• [Recorded information]:
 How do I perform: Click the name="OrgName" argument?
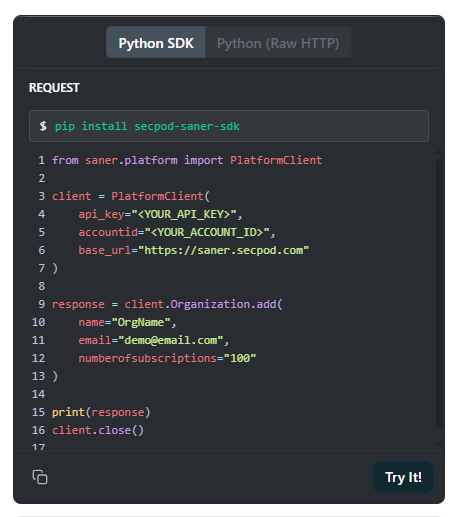point(125,322)

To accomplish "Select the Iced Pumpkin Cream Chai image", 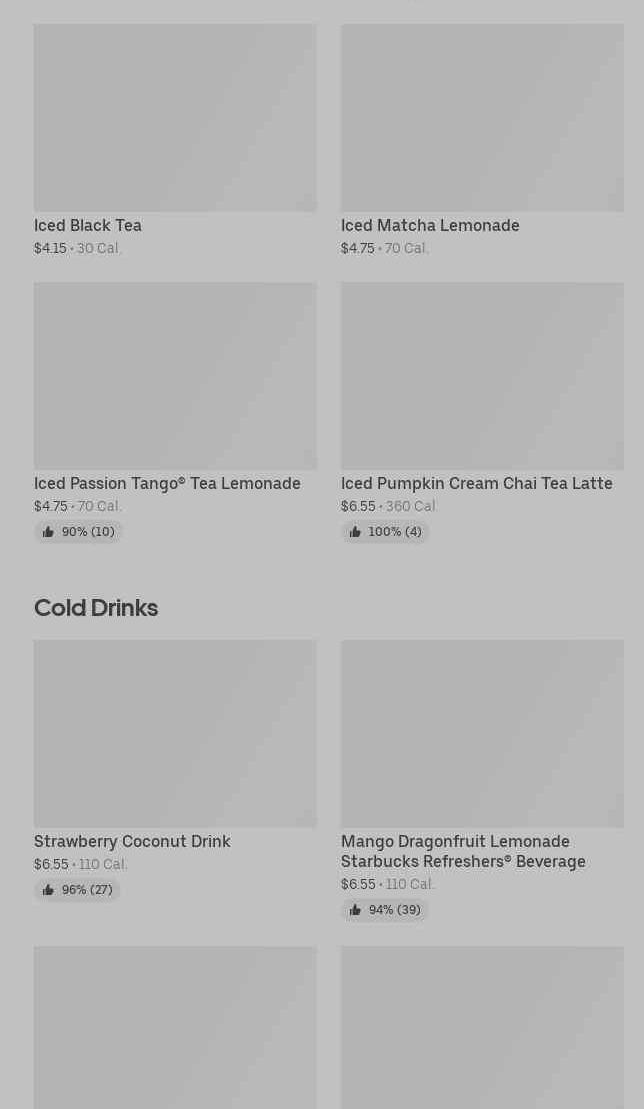I will [x=482, y=376].
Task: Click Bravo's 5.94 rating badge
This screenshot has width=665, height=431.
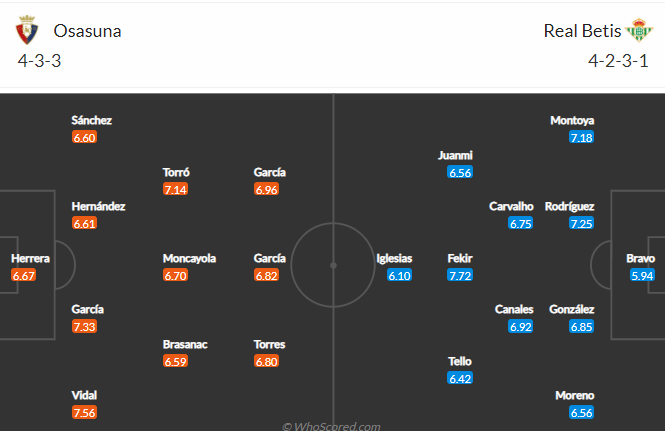Action: pos(642,275)
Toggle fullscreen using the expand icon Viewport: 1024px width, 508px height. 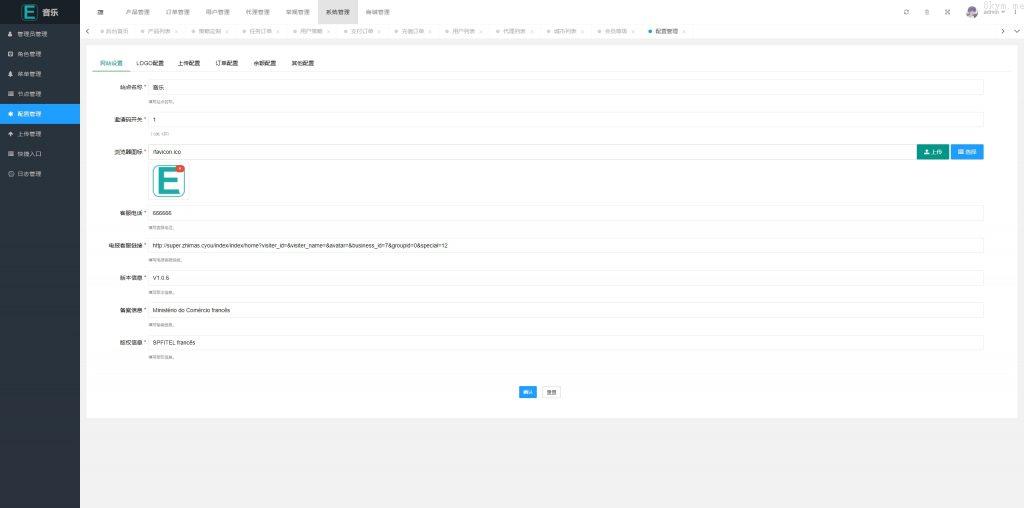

• [Task requirements]: Restate word for word the lines beginning with the one that contains "Task: Click Bravo's 5.94 rating badge" and ending with the last line of the listing; pictures stay out.

• [Exercise solution]:
Task: Click Bravo's 5.94 rating badge
This screenshot has width=665, height=431.
Action: pos(642,275)
Toggle fullscreen using the expand icon Viewport: 1024px width, 508px height. 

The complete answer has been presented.